Als Roland das kleine Dorf erreichte, herrschte dort eine bedrückende Atmosphäre. Die ängstlichen Gesichter der Bauern ließen nichts Gutes vermuten, weshalb er den Erstbesten fragte: „Ich bin Roland, der Fürst von Rabenfels schickt mich. Sag mir, o Bauer, wo finde ich den Mann der euch tyrannisiert?"

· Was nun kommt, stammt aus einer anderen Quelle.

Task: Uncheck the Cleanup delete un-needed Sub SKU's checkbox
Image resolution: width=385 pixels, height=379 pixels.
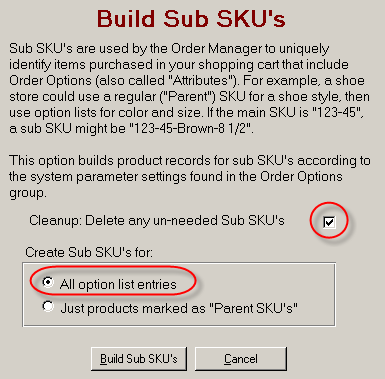Action: pyautogui.click(x=329, y=222)
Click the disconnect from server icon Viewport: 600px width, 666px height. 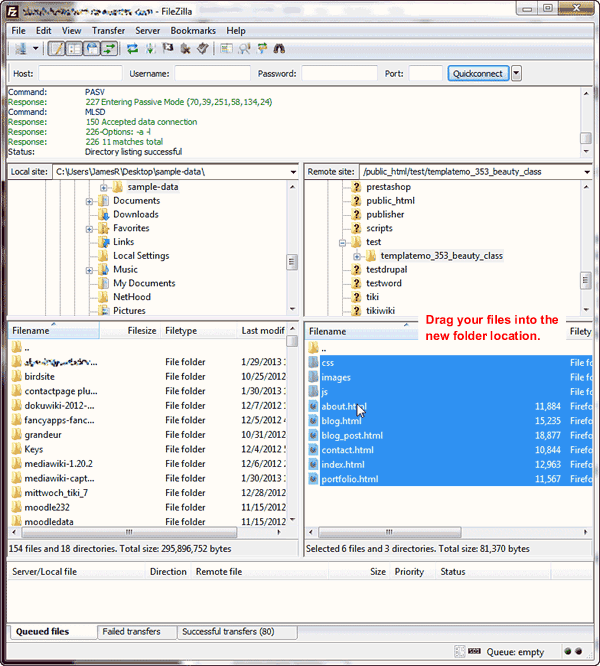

Der Mann zuckte zusammen, als er Roland von dem Fürsten reden hörte, erwiderte aber: „Gott segne den Fürsten, dass er uns einen so tapferen Ritter schickt! Der Mann den ihr sucht ist im Rathaus. Sein Name ist David. Aber nehmt euch in Acht! Einen teuflischeren Gesellen habe ich noch nie gesehen! Er nimmt uns unsere Vorräte und schlägt jeden brutal nieder, der ihn auch nur anblickt! Mein Nachbar Markus lehnte sich gegen ihn auf, doch David hat ihn einfach erstochen!"
Roland hatte genug gehört. Es war seine Pflicht als zukünftiger Ritter, die Schwachen vor jenen Feiglingen, die sich an ihnen vergriffen, zu bestrafen. So wollte es Gott und so wollte es auch Roland als er zum Rathaus ritt und dort abstieg. Die Kunde von dem Mann, der kam um das Dorf zu retten, hatte sich schnell verbreitet und so hatte sich um Roland eine kleine Schar Bauern gesammelt. Doch auch David hatte Wind davon bekommen und wartete bereits grinsend vor dem Rathaus. Er war ein hagerer, durchschnittlich großer Mann mit einem langen, ungepflegten Bart. Seine ergrauten Haare hingen ihm bis zu den Schultern und er trug die Rüstung eines einfachen Soldaten. In der rechten Hand hielt er ein glänzendes Schwert. In der Linken jedoch hielt er ein Schild, auf dem ein Rabe auf rotem Grund zu sehen war.
„Was hat das zu bedeuten?", fragte Roland, „seit wann gehört es zu den Pflichten eines Soldaten, wehrlose Bauern zu misshandeln?"
David brach jedoch in schallendes Gelächter aus. „Du bist doch nur ein Knappe! Was weißt du schon von der Welt! Du bist mit einem goldenen Löffel im Mund aufgewachsen und glaubst, jeder würde nach deinen Regeln leben. Hast du schon einmal gesehen, wie diese Bauern leben? Den ganzen Tag schuften sie wie Tiere, nur um ein paar Münzen für ihre Waren zu erhalten, weil die ach so adeligen Männer es ihnen wegnehmen um sich ihre feinen Schlösser leisten können! Dennoch bezichtigst du mich des Verbrechens, du, der du deinem edlen Herrn bis in die Hölle folgen würdest...."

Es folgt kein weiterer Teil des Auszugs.